Все было любопытно в этом жутковатом мире — обстановка, распорядок дня, прогулка во дворе-колодце на глазах у молчаливой надзирательницы под стонущее воркование голубей. Тихие звуки за стеной, постукивание, шорох, будто червь точит камень. «Присмотревшись, разобрала нацарапанную на стене азбуку и, живо ее изучив, начала знакомиться с соседями…»
По этому же делу было арестовано несколько человек. Называлось оно официально «делом Амвросова», сам он был приговорен к двум годам ссылки в Сибирь.
«Как ни угнетала тюремная обстановка, самым неприятным были вызовы на допросы в жандармское управление на Гороховую. Подполковник Кузубов, толстое вульгарное существо, навязчиво требовал от меня во всём признаться. Желчный худой товарищ прокурора Винг язвительно уличал в том, что я отрицаю всё, что другие признают, и я чувствовала, как меня опутывают какие-то тенёта… По неопытности мы заранее не договорились — одни признавали то, что другие отрицали, хотя бы это касалось самых обыкновенных, некриминальных обстоятельств. Помню, как на меня действовало, когда меня ловили на противоречиях… После допроса я не могла спокойно заниматься чтением и чувствовала себя как зверь в клетке. Бегаешь из угла в угол по камере…»

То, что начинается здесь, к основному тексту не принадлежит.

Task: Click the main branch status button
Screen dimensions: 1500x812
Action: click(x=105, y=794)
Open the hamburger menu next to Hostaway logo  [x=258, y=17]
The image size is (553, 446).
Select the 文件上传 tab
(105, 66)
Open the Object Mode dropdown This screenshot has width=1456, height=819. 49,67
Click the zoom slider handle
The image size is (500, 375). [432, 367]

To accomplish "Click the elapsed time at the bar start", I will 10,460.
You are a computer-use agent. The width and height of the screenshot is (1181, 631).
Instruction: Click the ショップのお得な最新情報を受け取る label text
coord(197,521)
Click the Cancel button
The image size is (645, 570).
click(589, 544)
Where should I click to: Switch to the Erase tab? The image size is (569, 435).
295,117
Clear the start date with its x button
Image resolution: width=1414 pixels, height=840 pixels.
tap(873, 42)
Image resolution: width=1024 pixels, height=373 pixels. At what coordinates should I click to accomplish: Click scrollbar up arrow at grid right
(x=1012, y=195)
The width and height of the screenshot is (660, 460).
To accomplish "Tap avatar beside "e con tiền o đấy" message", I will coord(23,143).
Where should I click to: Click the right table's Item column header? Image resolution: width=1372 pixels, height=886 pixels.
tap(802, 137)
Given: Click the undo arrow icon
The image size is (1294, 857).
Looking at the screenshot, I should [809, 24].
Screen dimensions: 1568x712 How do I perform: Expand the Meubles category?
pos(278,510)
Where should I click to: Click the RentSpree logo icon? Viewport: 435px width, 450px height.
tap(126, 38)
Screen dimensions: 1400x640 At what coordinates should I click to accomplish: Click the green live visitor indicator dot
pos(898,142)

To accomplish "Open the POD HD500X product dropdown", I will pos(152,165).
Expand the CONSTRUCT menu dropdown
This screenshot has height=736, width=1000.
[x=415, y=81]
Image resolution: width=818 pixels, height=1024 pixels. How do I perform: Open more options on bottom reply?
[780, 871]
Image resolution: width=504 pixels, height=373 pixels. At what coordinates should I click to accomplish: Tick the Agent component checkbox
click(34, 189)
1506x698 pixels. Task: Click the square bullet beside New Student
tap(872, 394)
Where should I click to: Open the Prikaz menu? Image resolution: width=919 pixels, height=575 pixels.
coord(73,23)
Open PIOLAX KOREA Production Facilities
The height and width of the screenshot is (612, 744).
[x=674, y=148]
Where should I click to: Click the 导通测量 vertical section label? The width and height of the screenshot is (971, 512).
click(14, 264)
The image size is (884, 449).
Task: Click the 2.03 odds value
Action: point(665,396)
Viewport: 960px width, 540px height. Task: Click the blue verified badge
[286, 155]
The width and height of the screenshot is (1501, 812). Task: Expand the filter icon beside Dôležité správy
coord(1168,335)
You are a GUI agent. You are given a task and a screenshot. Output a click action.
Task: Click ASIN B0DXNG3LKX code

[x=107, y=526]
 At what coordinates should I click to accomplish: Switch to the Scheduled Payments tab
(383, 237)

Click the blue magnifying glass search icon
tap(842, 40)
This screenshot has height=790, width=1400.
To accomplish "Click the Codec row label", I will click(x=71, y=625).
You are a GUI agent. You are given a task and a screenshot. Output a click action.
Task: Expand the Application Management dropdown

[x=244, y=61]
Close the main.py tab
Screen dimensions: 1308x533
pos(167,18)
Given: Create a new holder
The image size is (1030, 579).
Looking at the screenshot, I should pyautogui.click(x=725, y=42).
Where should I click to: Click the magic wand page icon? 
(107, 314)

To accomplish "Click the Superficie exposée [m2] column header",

Однажды мама швырнула железной кружкой в надзирательницу, которая сказала, запирая ее после допроса: «Скорее бы сознавались, лучше было бы». Но вот нервы успокаивались, Люба бралась за книги из тюремной библиотеки. «Нашлось немало книг, стоявших у меня на очереди: по аграрному вопросу, историческому материализму… Читала книги на немецком и французском для практики в языках. Беллетристику разрешала себе только для отдыха».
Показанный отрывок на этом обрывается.